Business

Is your “best” employee really the most toxic on your team?

7 min read

This article has been translated from our English edition.

The opinions of the employees of You are personal.

Is your “best” employee really the most toxic on your team?
Is your “best” employee really the most toxic on your team?


Do you want employees who will go the extra mile for your company?

You may think this question is supposed to be ironic. After all, the benefits of committed and proactive employees are obvious. Employees willing to go the extra mile, whether it be developing and expressing their good ideas and suggestions, helping their employees when needed, or adopting new initiatives or policies despite personal inconvenience, are crucial in today’s business environment after innovation and growth has become increasingly competitive and elusive.

However, this behavior of employees can also have a downside. A growing body of research indicates that employees who make extra efforts beyond their required tasks can also engage in toxic or destructive work behavior, e.g. B. Being late at work, withholding required information from others, and even participating in a stole. Not only does this behavior create a high financial cost to businesses, but it can also spread to other members in the workplace if not activated.

Various explanations have been offered as to why good corporate citizens can also be so toxic. Some of these include feeling pressured to do more than your formal job responsibilities require, a strong sense of legitimacy to have gone the extra mile, or a general lack of connection with others at work. Whatever the reason, it’s important to make sure that the employee behavior you seek doesn’t cost you later. To avoid such pitfalls, consider the following:

1. Rethink a carrot or stick approach to reward good behavior

Sometimes employees go beyond duty out of a desire to help the organization succeed. Perhaps their urge to do more than is expected of them is an expression of their innate tendencies (e.g. conscientiousness) or driven by a strong connection with the organization or the people in it.
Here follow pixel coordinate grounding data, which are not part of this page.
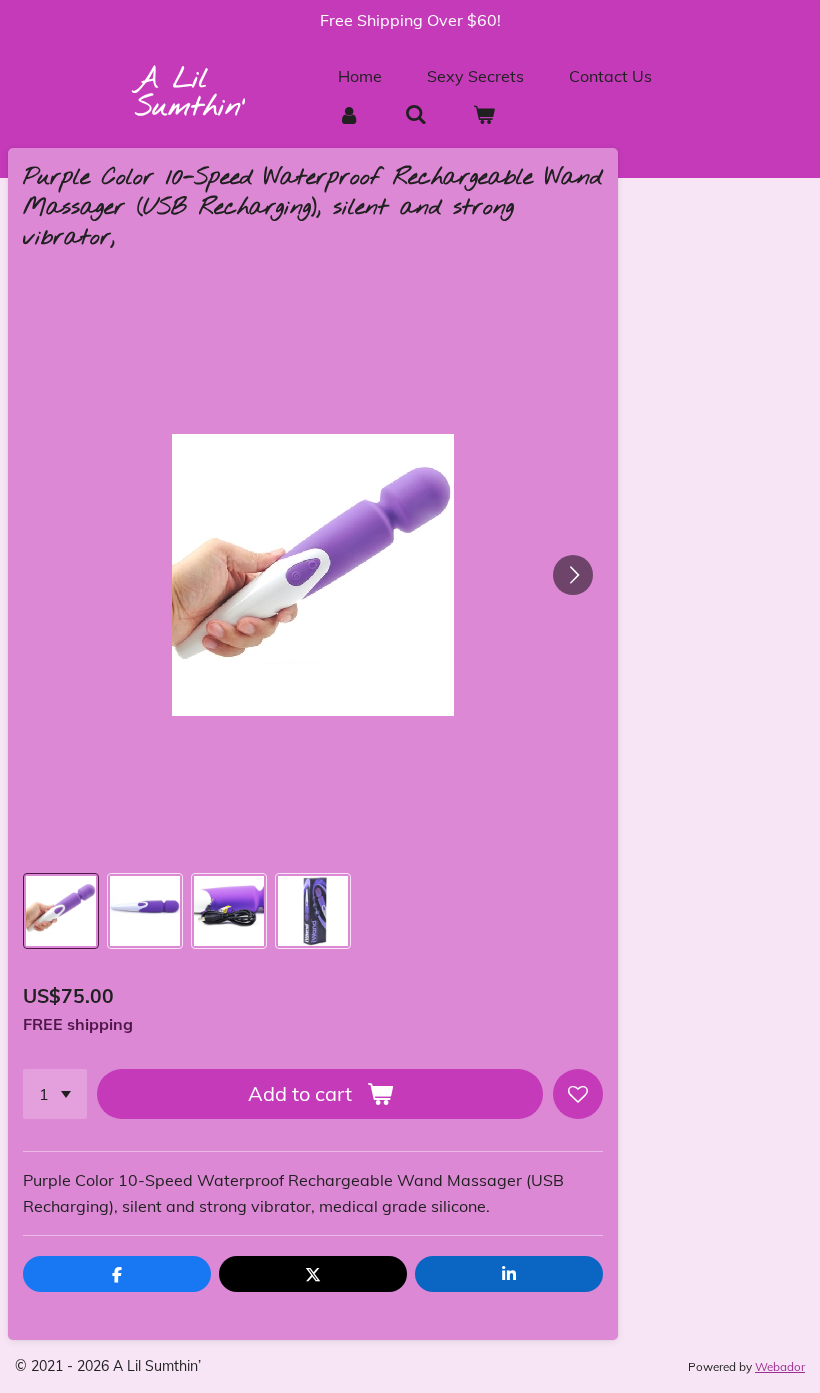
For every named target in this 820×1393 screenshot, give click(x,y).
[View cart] (483, 114)
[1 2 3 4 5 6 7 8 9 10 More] (55, 1094)
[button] (61, 911)
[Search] (416, 114)
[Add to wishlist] (578, 1094)
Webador (780, 1366)
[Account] (349, 114)
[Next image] (573, 575)
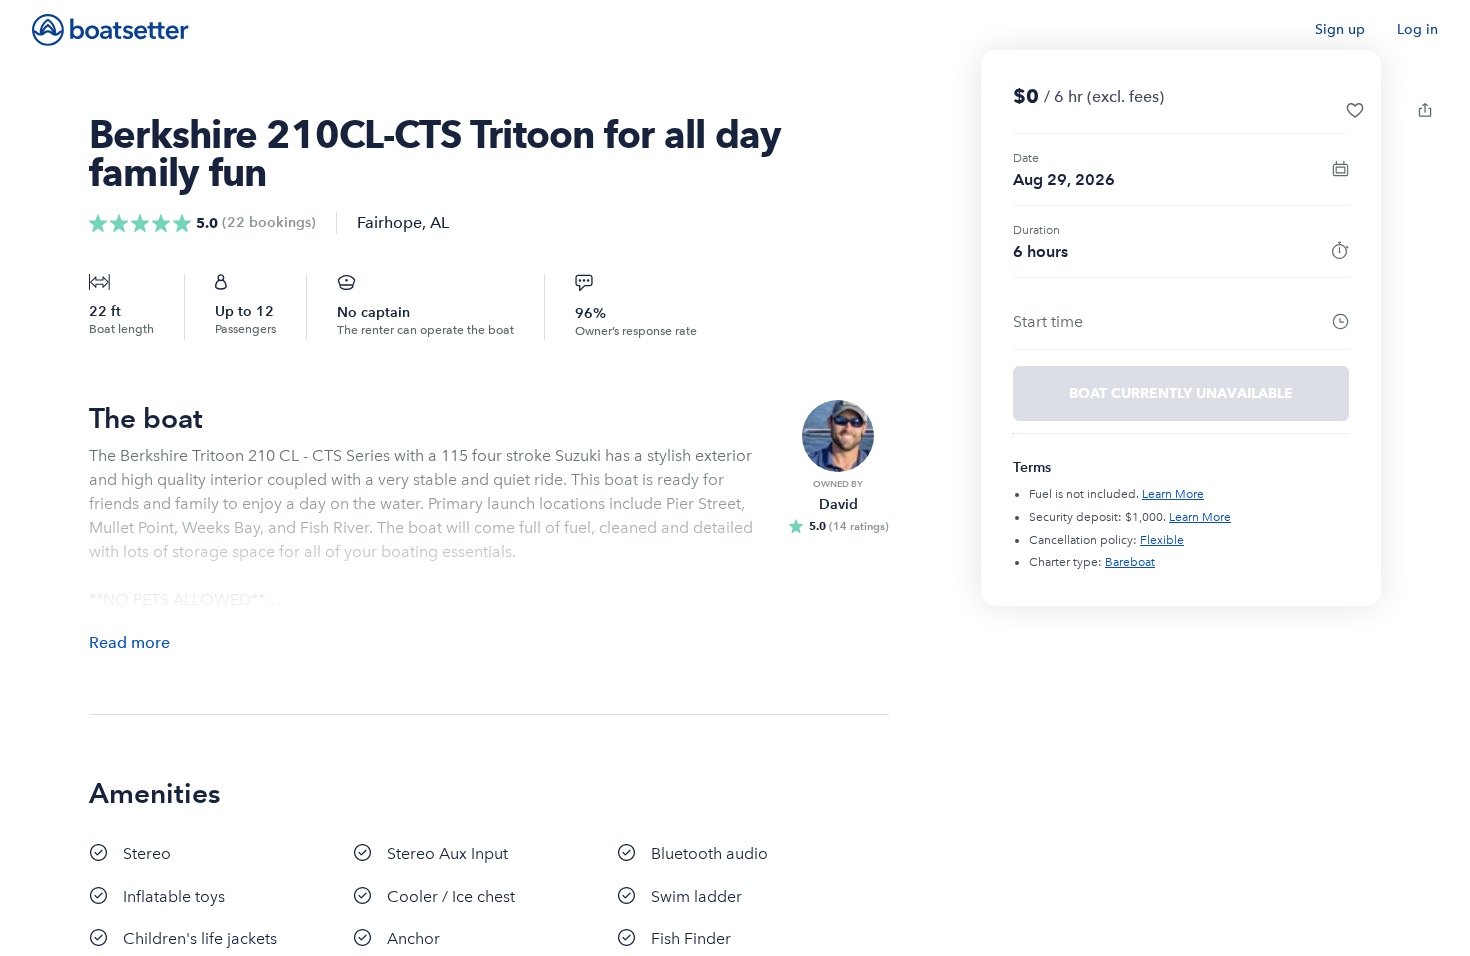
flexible (1162, 540)
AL (439, 222)
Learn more (1173, 494)
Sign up (1340, 29)
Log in (1417, 29)
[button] (1355, 110)
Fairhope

Developing a workforce of intrinsically motivated employees is ideal, but not an easy task. It requires coordinated efforts across all organizational functions, from selection and recruitment to leadership development and employee compensation. As a result, managers often look to other ways to motivate their employees to go the extra mile, such as: B. Using rewards or punishments or even creating a competitive environment in which employees try to outshine their colleagues. The problem with the latter approach, however, is that employees who feel compelled to do more for the company than is justified may feel empowered to subsequently focus on their own needs, which is detrimental to their organization and its employees. This means that tempting employees with a sweeter carrot or threatening them with a sharper whip can lead to some desirable behaviors. However, such an approach can cost you by making employees more willing to engage in destructive and counterproductive work behavior later on.

2. Make employee social image an important aspect of the environment

Research has shown that employees who are concerned about their reputation are less likely to engage in behavior that could damage their social image, even if they feel empowered to do so after doing a laudable act. For example, one study suggests that creative workers are likely to feel encouraged to break the rules in the workplace, which they may be more inclined to do Cyberloaf, If you are late for work or engage in other harmful behavior, your desire to maintain your perspective can help reduce your willingness to engage in such deviant acts.

How can you motivate employees to take care of their social image? One way is to publicly acknowledge and display good behavior. Achieving a positive social image is usually very desirable. It can improve our social status and recognition at work, and it plays a key role in maintaining positive self-esteem. When we are aware that we are seen positively by our fellow human beings, we try to maintain these impressions and therefore tend to be more careful with our behavior and presentation. This means that if you want to curb the wrongdoing of workers who go the extra mile, a good starting point is to highlight the behavior you want to make them aware of the image-related costs that arise if they later turn to harmful behaviors let in.

3. Helps employees feel connected to the organization

One final way to mitigate some of the destructive behaviors described above is to encourage employees to feel part of your organization and its members. Research has shown that when employees define themselves in relation to their employees or the organization as a whole, they feel less compelled to focus on their own interests, even after going the extra mile in their business.

Research on social identity suggests that when we feel valued by others, we are likely to include them in our sense of identity and, consequently, act to show our solidarity with them. When employees start to see their organization as an important and central aspect of themselves, they will likely go the extra mile to help the company, not because they have to, but because they really want to. When there is such motivation to give back to the organization, there are fewer incentives or reasons to feel the need to give back later.

While maintaining such a collective identity among your employees will take a significant effort, the first thing you should do is make sure that your employees feel included and help them see that their needs, goals, and values ​​are aligned with those of your company.